Y con estos mimbres… ¡menudo cestos se hacían! Dadles a unos críos cuya imaginación va al doble de velocidad de la cualquiera, un edicio enorme antiguo, de piedra y suelos crujientes de madera desgastada y gris, con rincones, recovecos, pasillos y zonas prohibidas, que ha sido hospital de leprosos y cárcel: Leyendas e historias, siempre tétricas, con muertos en medio de terribles circunstancias y terribles dolores, circulaban en voz bajita de clase en clase (siempre originadas en algún hermano mayor o padre bien informado, por supuesto) mientras el resto escuchábamos con los ojos como platos, el corazón encogido y un extraño gustirrinín de miedo. El martirio y la tortura, el olvido hasta la muerte, el encierro perpetuo sin luz eran temas obligados de estas historias que no sé de dónde salían pero que derrochaban imaginación. Si Becquer nos hubiese escuchado, el Maese Pérez y su retablo hubieran sido sustituidos por el profesor Pérez y su colegio y si Allan Poe hubiera conocido el colegio sus obras hubiesen variado de escenarios. Sin duda.

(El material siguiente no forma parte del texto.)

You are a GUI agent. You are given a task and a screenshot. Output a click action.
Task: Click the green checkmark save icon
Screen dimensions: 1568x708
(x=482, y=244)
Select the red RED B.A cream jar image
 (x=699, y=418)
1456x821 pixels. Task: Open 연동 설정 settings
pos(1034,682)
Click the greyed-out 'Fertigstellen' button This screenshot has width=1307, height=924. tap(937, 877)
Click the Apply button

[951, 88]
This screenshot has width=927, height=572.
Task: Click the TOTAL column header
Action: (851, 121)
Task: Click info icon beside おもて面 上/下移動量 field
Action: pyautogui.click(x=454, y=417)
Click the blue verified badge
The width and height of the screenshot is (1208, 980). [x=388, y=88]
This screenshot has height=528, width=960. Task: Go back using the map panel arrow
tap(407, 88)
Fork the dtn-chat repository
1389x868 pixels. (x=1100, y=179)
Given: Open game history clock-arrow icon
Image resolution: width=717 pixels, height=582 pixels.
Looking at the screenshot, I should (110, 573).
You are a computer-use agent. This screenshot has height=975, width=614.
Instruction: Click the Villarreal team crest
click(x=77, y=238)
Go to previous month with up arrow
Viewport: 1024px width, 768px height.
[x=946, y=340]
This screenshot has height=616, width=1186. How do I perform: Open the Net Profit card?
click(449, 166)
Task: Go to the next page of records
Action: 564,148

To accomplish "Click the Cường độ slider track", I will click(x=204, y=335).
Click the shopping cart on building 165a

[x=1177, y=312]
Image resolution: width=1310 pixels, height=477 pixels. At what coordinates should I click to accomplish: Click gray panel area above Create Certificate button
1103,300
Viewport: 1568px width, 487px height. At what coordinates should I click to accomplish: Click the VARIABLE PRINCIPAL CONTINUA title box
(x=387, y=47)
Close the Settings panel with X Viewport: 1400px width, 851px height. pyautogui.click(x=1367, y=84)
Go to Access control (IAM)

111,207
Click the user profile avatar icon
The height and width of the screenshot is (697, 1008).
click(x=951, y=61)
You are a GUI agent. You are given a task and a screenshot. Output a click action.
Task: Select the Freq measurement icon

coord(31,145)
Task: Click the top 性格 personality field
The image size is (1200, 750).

Si los curas se hubieran percatado de que el peor castigo que nos podían imponer era pasar una noche deambulando por esos pasillos del colegio... se habrían ahorrado muchas tortas.
Si los curas se hubieran percatado de que el peor castigo que nos podían imponer era pasar una noche deambulando por esos pasillos del colegio... se habrían ahorrado muchas tortas.